Pixel coordinate grounding data
↓↓↓
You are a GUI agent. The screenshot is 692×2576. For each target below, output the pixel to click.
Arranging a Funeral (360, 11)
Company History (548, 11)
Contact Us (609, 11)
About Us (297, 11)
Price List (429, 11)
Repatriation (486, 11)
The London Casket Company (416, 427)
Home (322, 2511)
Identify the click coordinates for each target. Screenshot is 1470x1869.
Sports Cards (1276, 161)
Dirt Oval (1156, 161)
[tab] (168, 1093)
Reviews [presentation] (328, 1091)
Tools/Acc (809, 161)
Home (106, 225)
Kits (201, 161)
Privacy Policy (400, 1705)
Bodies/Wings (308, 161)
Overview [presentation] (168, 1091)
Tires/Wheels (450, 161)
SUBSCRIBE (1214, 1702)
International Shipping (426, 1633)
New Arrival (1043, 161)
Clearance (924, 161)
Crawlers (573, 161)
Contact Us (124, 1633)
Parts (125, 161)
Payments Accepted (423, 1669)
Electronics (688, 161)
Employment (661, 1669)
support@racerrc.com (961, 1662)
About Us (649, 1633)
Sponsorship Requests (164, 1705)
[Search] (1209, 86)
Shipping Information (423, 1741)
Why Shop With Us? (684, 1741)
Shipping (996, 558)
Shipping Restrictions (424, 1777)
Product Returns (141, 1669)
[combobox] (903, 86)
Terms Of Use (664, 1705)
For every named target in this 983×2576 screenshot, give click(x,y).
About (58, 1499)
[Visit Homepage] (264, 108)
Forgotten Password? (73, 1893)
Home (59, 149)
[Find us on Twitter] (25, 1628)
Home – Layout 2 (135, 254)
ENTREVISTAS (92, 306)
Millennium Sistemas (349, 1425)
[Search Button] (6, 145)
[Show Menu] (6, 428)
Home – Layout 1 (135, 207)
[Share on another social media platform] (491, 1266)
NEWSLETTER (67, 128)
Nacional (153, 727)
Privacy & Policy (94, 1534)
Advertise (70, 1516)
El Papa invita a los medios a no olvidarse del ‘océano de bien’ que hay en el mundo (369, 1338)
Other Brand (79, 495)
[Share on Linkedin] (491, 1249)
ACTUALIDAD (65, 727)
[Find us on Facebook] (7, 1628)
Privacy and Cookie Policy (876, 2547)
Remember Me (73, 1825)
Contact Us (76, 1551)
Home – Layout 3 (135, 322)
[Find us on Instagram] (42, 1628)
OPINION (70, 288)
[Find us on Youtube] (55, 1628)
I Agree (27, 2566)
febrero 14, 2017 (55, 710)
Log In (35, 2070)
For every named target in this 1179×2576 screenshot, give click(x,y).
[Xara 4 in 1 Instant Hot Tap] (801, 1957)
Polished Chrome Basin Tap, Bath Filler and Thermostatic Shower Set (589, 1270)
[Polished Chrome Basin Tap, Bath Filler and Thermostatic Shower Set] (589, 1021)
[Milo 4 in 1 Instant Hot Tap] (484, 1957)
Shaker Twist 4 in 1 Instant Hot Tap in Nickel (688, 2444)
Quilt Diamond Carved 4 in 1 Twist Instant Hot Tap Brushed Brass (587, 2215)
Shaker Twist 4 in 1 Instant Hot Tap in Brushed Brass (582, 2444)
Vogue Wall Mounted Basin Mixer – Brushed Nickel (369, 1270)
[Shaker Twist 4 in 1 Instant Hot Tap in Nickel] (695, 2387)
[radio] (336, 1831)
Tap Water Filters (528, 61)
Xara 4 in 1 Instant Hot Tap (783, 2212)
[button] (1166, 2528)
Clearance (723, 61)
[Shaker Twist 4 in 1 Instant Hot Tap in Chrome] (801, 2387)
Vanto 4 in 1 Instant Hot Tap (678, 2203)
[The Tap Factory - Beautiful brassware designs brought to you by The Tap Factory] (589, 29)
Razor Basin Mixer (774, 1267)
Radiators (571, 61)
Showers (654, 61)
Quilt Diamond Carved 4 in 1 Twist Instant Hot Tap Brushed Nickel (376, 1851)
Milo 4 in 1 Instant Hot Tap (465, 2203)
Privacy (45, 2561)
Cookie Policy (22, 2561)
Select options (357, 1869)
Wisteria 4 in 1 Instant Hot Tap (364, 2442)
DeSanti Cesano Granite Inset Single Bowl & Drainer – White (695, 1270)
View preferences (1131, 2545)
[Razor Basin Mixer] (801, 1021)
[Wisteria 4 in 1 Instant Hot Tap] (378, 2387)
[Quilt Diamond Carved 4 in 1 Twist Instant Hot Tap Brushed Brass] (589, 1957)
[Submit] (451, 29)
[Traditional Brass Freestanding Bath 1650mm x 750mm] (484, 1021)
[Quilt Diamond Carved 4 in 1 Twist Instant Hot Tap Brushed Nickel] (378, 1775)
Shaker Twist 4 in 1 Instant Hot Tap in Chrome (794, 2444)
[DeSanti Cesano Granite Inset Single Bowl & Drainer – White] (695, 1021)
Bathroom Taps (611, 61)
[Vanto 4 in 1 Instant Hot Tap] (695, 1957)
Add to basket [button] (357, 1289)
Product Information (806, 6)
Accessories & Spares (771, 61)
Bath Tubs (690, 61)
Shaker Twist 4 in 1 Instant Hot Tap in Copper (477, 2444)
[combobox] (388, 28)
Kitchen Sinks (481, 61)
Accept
↑↑↑
What is being asked. In this exercise, the data above is to be printed exactly.

Solution to this task.
You are a GUI agent. The screenshot is 692×2576. For each target below, output the pixel to click.
Arranging a Funeral (360, 11)
Company History (548, 11)
Contact Us (609, 11)
About Us (297, 11)
Price List (429, 11)
Repatriation (486, 11)
The London Casket Company (416, 427)
Home (322, 2511)
Identify the click coordinates for each target. Screenshot is 1470x1869.
Sports Cards (1276, 161)
Dirt Oval (1156, 161)
[tab] (168, 1093)
Reviews [presentation] (328, 1091)
Tools/Acc (809, 161)
Home (106, 225)
Kits (201, 161)
Privacy Policy (400, 1705)
Bodies/Wings (308, 161)
Overview [presentation] (168, 1091)
Tires/Wheels (450, 161)
SUBSCRIBE (1214, 1702)
International Shipping (426, 1633)
New Arrival (1043, 161)
Clearance (924, 161)
Crawlers (573, 161)
Contact Us (124, 1633)
Parts (125, 161)
Payments Accepted (423, 1669)
Electronics (688, 161)
Employment (661, 1669)
support@racerrc.com (961, 1662)
About Us (649, 1633)
Sponsorship Requests (164, 1705)
[Search] (1209, 86)
Shipping Information (423, 1741)
Why Shop With Us? (684, 1741)
Shipping (996, 558)
Shipping Restrictions (424, 1777)
Product Returns (141, 1669)
[combobox] (903, 86)
Terms Of Use (664, 1705)
For every named target in this 983×2576 screenshot, give click(x,y).
About (58, 1499)
[Visit Homepage] (264, 108)
Forgotten Password? (73, 1893)
Home (59, 149)
[Find us on Twitter] (25, 1628)
Home – Layout 2 (135, 254)
ENTREVISTAS (92, 306)
Millennium Sistemas (349, 1425)
[Search Button] (6, 145)
[Show Menu] (6, 428)
Home – Layout 1 (135, 207)
[Share on another social media platform] (491, 1266)
NEWSLETTER (67, 128)
Nacional (153, 727)
Privacy & Policy (94, 1534)
Advertise (70, 1516)
El Papa invita a los medios a no olvidarse del ‘océano de bien’ que hay en el mundo (369, 1338)
Other Brand (79, 495)
[Share on Linkedin] (491, 1249)
ACTUALIDAD (65, 727)
[Find us on Facebook] (7, 1628)
Privacy and Cookie Policy (876, 2547)
Remember Me (73, 1825)
Contact Us (76, 1551)
Home – Layout 3 (135, 322)
[Find us on Instagram] (42, 1628)
OPINION (70, 288)
[Find us on Youtube] (55, 1628)
I Agree (27, 2566)
febrero 14, 2017 (55, 710)
Log In (35, 2070)
For every named target in this 1179×2576 screenshot, give click(x,y).
[Xara 4 in 1 Instant Hot Tap] (801, 1957)
Polished Chrome Basin Tap, Bath Filler and Thermostatic Shower Set (589, 1270)
[Polished Chrome Basin Tap, Bath Filler and Thermostatic Shower Set] (589, 1021)
[Milo 4 in 1 Instant Hot Tap] (484, 1957)
Shaker Twist 4 in 1 Instant Hot Tap in Nickel (688, 2444)
Quilt Diamond Carved 4 in 1 Twist Instant Hot Tap Brushed Brass (587, 2215)
Shaker Twist 4 in 1 Instant Hot Tap in Brushed Brass (582, 2444)
Vogue Wall Mounted Basin Mixer – Brushed Nickel (369, 1270)
[Shaker Twist 4 in 1 Instant Hot Tap in Nickel] (695, 2387)
[radio] (336, 1831)
Tap Water Filters (528, 61)
Xara 4 in 1 Instant Hot Tap (783, 2212)
[button] (1166, 2528)
Clearance (723, 61)
[Shaker Twist 4 in 1 Instant Hot Tap in Chrome] (801, 2387)
Vanto 4 in 1 Instant Hot Tap (678, 2203)
[The Tap Factory - Beautiful brassware designs brought to you by The Tap Factory] (589, 29)
Razor Basin Mixer (774, 1267)
Radiators (571, 61)
Showers (654, 61)
Quilt Diamond Carved 4 in 1 Twist Instant Hot Tap Brushed Nickel (376, 1851)
Milo 4 in 1 Instant Hot Tap (465, 2203)
Privacy (45, 2561)
Cookie Policy (22, 2561)
Select options (357, 1869)
Wisteria 4 in 1 Instant Hot Tap (364, 2442)
DeSanti Cesano Granite Inset Single Bowl & Drainer – White (695, 1270)
View preferences (1131, 2545)
[Razor Basin Mixer] (801, 1021)
[Wisteria 4 in 1 Instant Hot Tap] (378, 2387)
[Quilt Diamond Carved 4 in 1 Twist Instant Hot Tap Brushed Brass] (589, 1957)
[Submit] (451, 29)
[Traditional Brass Freestanding Bath 1650mm x 750mm] (484, 1021)
[Quilt Diamond Carved 4 in 1 Twist Instant Hot Tap Brushed Nickel] (378, 1775)
Shaker Twist 4 in 1 Instant Hot Tap in Chrome (794, 2444)
[DeSanti Cesano Granite Inset Single Bowl & Drainer – White] (695, 1021)
Bathroom Taps (611, 61)
[Vanto 4 in 1 Instant Hot Tap] (695, 1957)
Add to basket [button] (357, 1289)
Product Information (806, 6)
Accessories & Spares (771, 61)
Bath Tubs (690, 61)
Shaker Twist 4 in 1 Instant Hot Tap in Copper (477, 2444)
[combobox] (388, 28)
Kitchen Sinks (481, 61)
Accept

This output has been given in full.